Henri Kruger loves his work in a Neubrandenburg nursing home, which he probably would not have dreamed of ten years ago. He was no longer able to pursue his original profession in the German Armed Forces when he was diagnosed with epilepsy. For years, the old man from Reh got by with solid jobs in gardening and landscaping, as a tiler and in a stonemasonry business; then last summer he followed a suggestion from the employment agency to take a “taster course” with the German Red Cross (DRK). Since June, he has been working at the Oberbach Center nursing home, where he has acquired knowledge and learned a lot by doing.
Neighbors take turns with “driving service
If only there wasn’t the problem of the almost twelve-kilometer commute to work: Because of his epilepsy, the 53-year-old is not allowed to drive a car; the bus connections between Alt Rehse and Neubrandenburg, however, are not really compatible with his shifts outside of school bus times – even when his mother-in-law drives him the four kilometers to Krukow early in the morning so that he can get on the bus from Waren there. Several neighbors also take turns bringing the commuter to Neubrandenburg at half past four in the morning or home again at half past eight in the evening.
Such solidary support is a great thing. “But I have to think from shift schedule to shift schedule, who can drive me and when,” claims the care newcomer. A very active neighbor would now himself be absent for months due to illness. And shouldn’t there please be an “official” solution for someone who for objective reasons cannot make his own way to work? The possibility of using a driving service or being reimbursed for cab costs, which would quickly eat up his wages if financed privately?
Referred from one contact person to the next
Kruger first applied to the Integration Office, which is responsible for all matters relating to the participation of people with disabilities in working life. But not in this case, as he learned: Since he had paid into the pension insurance fund for more than 15 years, it was the right place to turn to.
So a new application marathon began: Henri Kruger filled out questionnaires, listed information on driving distances and times, and obtained confirmation from his neurologist that he was unable to drive. The pension insurance company, however, had instead requested an expert opinion and sent further inquiries, all of which he had already answered in the previous papers.

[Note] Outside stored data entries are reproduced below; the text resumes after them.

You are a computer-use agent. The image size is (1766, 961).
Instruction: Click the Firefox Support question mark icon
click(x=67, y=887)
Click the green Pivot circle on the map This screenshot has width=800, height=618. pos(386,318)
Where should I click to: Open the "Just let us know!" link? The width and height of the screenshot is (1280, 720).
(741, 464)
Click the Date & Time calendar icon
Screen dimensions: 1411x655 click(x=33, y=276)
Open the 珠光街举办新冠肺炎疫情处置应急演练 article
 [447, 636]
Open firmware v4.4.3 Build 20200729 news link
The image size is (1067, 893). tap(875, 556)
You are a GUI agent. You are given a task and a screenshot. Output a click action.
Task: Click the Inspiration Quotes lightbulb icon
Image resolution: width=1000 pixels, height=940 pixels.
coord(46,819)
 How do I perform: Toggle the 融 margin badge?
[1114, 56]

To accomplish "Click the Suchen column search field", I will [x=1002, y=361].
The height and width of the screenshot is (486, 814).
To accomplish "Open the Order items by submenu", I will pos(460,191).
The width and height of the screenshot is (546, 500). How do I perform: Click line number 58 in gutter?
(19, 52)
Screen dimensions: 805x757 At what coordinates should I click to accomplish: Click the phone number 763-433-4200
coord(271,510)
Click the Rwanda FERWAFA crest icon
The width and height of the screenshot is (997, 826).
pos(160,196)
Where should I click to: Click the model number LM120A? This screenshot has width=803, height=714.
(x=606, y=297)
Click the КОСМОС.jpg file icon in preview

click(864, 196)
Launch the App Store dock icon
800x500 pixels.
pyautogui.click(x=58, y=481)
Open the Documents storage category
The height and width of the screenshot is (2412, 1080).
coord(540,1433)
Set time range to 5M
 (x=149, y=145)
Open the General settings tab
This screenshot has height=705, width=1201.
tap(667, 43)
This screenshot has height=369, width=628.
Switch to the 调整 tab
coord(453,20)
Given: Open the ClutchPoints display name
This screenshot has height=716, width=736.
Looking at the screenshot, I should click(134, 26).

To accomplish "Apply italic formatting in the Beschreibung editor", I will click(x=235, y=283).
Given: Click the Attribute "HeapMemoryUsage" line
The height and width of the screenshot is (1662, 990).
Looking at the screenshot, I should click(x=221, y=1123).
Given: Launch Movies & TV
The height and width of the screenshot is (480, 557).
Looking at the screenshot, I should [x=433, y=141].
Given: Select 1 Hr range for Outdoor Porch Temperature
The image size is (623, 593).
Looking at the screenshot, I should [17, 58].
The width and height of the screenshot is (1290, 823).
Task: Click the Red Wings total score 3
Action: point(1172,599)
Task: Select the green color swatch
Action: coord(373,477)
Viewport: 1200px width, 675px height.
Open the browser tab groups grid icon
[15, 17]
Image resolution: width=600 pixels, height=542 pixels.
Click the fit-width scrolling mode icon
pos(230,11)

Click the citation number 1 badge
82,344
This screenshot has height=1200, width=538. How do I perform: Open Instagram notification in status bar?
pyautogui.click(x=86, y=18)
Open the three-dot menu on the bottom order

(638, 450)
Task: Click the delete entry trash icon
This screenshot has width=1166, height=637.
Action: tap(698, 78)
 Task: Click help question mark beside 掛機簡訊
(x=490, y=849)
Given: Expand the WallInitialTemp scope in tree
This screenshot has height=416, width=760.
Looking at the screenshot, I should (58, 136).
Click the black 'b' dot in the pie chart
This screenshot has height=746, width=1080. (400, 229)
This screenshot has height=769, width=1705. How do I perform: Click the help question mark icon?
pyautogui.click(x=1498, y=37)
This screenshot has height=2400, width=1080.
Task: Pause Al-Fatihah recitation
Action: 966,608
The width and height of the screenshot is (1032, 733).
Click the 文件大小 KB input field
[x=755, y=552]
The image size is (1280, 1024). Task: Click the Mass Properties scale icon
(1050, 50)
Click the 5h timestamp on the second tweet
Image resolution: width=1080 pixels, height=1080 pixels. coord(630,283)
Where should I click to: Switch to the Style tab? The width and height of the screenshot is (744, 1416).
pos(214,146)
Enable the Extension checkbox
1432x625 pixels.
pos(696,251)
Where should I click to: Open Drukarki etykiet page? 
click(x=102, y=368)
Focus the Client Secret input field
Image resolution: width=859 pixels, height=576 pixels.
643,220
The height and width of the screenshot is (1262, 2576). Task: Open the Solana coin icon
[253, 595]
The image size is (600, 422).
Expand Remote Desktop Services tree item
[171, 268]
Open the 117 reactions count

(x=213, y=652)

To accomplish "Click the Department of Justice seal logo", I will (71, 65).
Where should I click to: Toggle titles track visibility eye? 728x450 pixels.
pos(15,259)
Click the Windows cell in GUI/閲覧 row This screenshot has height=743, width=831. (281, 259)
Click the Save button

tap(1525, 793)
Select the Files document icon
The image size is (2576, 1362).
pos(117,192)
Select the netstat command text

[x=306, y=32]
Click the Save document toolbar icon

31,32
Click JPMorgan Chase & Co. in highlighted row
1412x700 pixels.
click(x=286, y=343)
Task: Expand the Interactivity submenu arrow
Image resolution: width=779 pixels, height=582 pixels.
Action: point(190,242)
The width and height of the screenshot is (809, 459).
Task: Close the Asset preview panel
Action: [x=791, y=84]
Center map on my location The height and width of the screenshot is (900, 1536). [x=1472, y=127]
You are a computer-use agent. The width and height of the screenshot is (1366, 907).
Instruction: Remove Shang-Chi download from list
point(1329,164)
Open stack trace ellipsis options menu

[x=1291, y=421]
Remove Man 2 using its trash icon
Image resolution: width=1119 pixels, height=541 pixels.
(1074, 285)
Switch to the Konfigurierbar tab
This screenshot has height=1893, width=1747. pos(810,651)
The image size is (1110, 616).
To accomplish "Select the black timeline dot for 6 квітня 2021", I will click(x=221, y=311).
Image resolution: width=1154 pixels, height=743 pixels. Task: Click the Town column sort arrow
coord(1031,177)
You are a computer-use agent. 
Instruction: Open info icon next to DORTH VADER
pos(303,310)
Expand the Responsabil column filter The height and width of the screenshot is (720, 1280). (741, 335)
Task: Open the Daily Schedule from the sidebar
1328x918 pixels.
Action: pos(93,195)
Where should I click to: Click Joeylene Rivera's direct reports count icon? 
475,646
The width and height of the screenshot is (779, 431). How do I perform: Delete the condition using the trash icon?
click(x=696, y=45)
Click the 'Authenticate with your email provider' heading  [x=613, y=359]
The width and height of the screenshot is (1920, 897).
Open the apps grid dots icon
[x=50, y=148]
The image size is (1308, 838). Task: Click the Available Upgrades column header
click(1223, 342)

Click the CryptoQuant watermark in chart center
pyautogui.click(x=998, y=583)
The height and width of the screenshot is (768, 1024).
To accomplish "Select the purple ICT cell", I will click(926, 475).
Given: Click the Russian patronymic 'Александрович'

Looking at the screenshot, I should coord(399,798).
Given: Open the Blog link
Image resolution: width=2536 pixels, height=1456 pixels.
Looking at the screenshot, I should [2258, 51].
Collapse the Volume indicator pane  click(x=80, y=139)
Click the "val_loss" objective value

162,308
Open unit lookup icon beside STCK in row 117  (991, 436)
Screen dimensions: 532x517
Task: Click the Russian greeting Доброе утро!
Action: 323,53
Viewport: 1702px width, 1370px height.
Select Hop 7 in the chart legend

At the turn of the year, he received the notice that his application could not be granted due to “lack of cooperation”.
Previously, he had also received information from time to time that support was only possible for distances of 20 kilometers or more, or that his degree of disability of 60 was not sufficient and that he would have to have a care degree – although if he himself were in need of care, he would hardly be able to do his job.
Moving would mean losing his entire environment
Simply moving to Neubrandenburg, however, is not an option. For more than 30 years, Alt Rehse has not simply been Henri Kruger’s place of residence, but his home. He lives here under one roof with his grown-up daughter and the parents of his late wife, takes care of the house and yard, and is also active in the fire department and the village association. With a removal he would lose his whole social surrounding field, on which he (and which on him) would not like to do without.
But the work in the district town is important to him. And the DRK as an employer is interested in keeping the employee. Therefore, Matthias Gorb, facility manager of the DRK nursing home Oberbachzentrum, reports that he was offered to help write an objection. The chance of carpooling had also been examined, but none of the colleagues came from the same direction. The DRK’s own driving service, on the other hand, would need a basis for financing and would also have to be extremely flexible, as changes in the duty roster frequently occur due to illness.
“Perhaps a travel allowance can be applied for at the employment agency,” recommends Gorb, and the authority suggests an individual consultation in response to a Nordkurier inquiry. A general commitment is not possible, the conditions must be examined on a case-by-case basis. The association for the disabled, which has also been approached, is also inviting: “The old man from Rehser is welcome to come by with his documents in order to receive advice.
Pension insurance wants “decisive documents”
The German Pension Insurance North is also pushing for renewed contact. So far, not all the necessary documents have been submitted for the application to be reconsidered. “The decisive ones are missing”, the authority informs and cites as an example a description of the route from home to the bus stop and to the place of work, as well as a current health certificate. The applicant had been informed in detail of what was needed and why in order to have his request reconsidered.
Henri Kruger, on the other hand, is willing to leave no stone unturned: he will take another close look at both the advisory services and the pension insurance requirements.